When can you have the test?


GBS is a transient bacterium, meaning it can come and go. You can test earlier in pregnancy, but the test result is not as reliable at predicting what your carriage status will be (positive or negative) when you give birth.

Research has shown that if performed within 5 weeks of birth then a negative result is 96 % predictive that you would not be carrying group B strep at birth. A positive result is 87% predictive that you would be carrying group B strep at birth.

Most women would aim to test within the last 5 weeks before they are due to give birth (between 35-37 weeks’ of pregnancy). The test can also be done later, but the chance increases that the baby will arrive before the test result does.

If you have a history of going into labour early or are expecting twins (or more), you may want to take this into account when arranging your group B Strep test.

What happens if I test GBS Positive?


Firstly, please don’t worry!
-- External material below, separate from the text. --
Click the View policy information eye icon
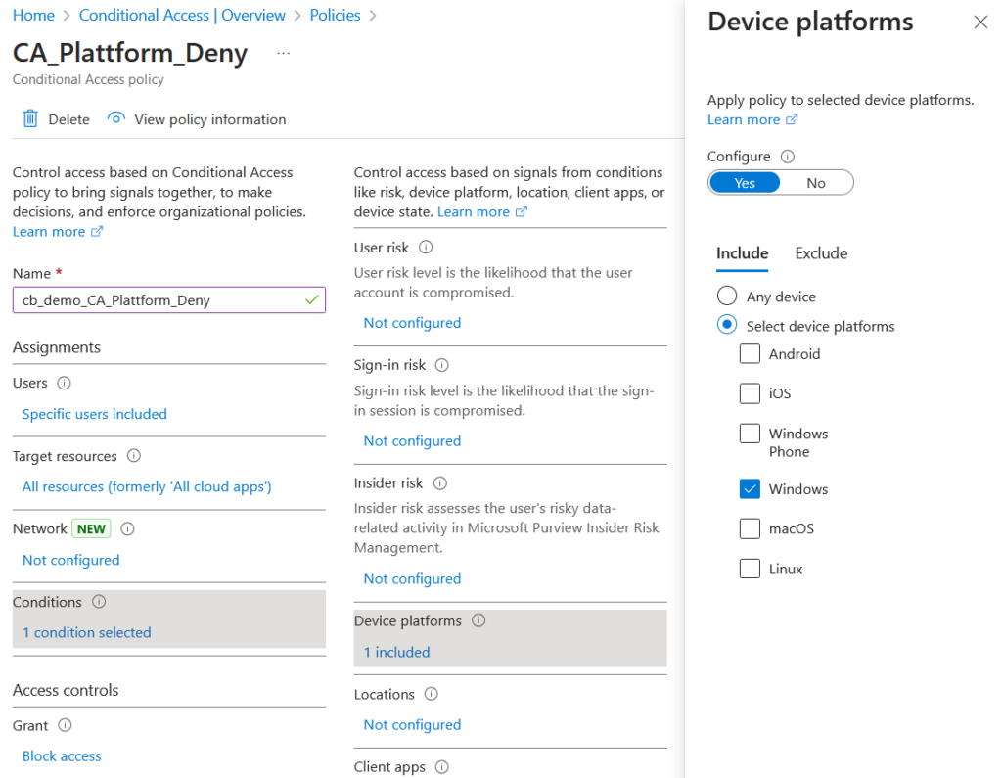The width and height of the screenshot is (1002, 778). [116, 119]

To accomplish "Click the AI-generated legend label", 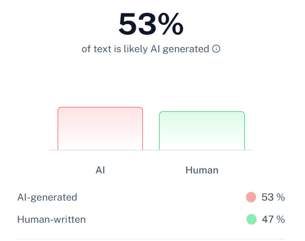I will (x=47, y=197).

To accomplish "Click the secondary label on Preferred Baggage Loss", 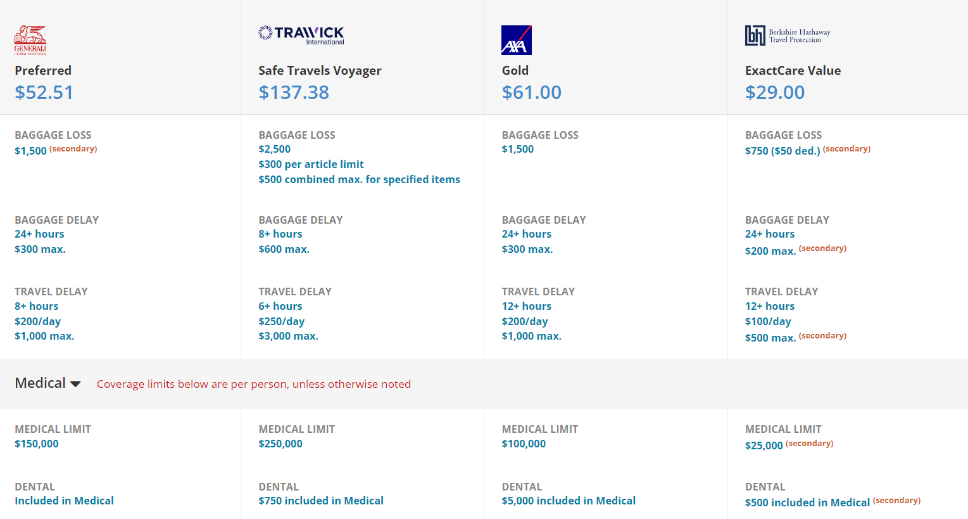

Your results will be discussed with you, and you will have opportunity to ask questions.

Carrying GBS does not pose a health risk or cause symptoms in the person carrying the bacteria. If you are known to carry group B Strep in your current pregnancy then you will be offered antibiotics from onset of labour which will minimize the risk of your newborn baby developing a group B Strep infection.

For more information -

Group B Strep ECM Test / £95

Private Blood Tests in Pregnancy

Priced Individually

Screening blood tests will be offered to you in pregnancy by the NHS and are usually arranged before 12 weeks. Some women prefer to have these tests privately so that they can be performed earlier in the pregnancy and receive the results faster. Testing for the following can be arranged via The Doctors Laboratory in London.

  • Full Blood Count

  • Blood Group and Rhesus

  • Antibodies

  • HIV Status

  • Hepatitis B Status

  • Syphilis

  • Sickle Cell, Thalassemia and other Haemoglobin disorders

  • Rubella status

  • Varicella Zoster (Chicken Pox Immunity Status)


In the event that any of the tests show an abnormality, a referral to your GP or local NHS maternity team will be offered to discuss further testing or treatment if necessary.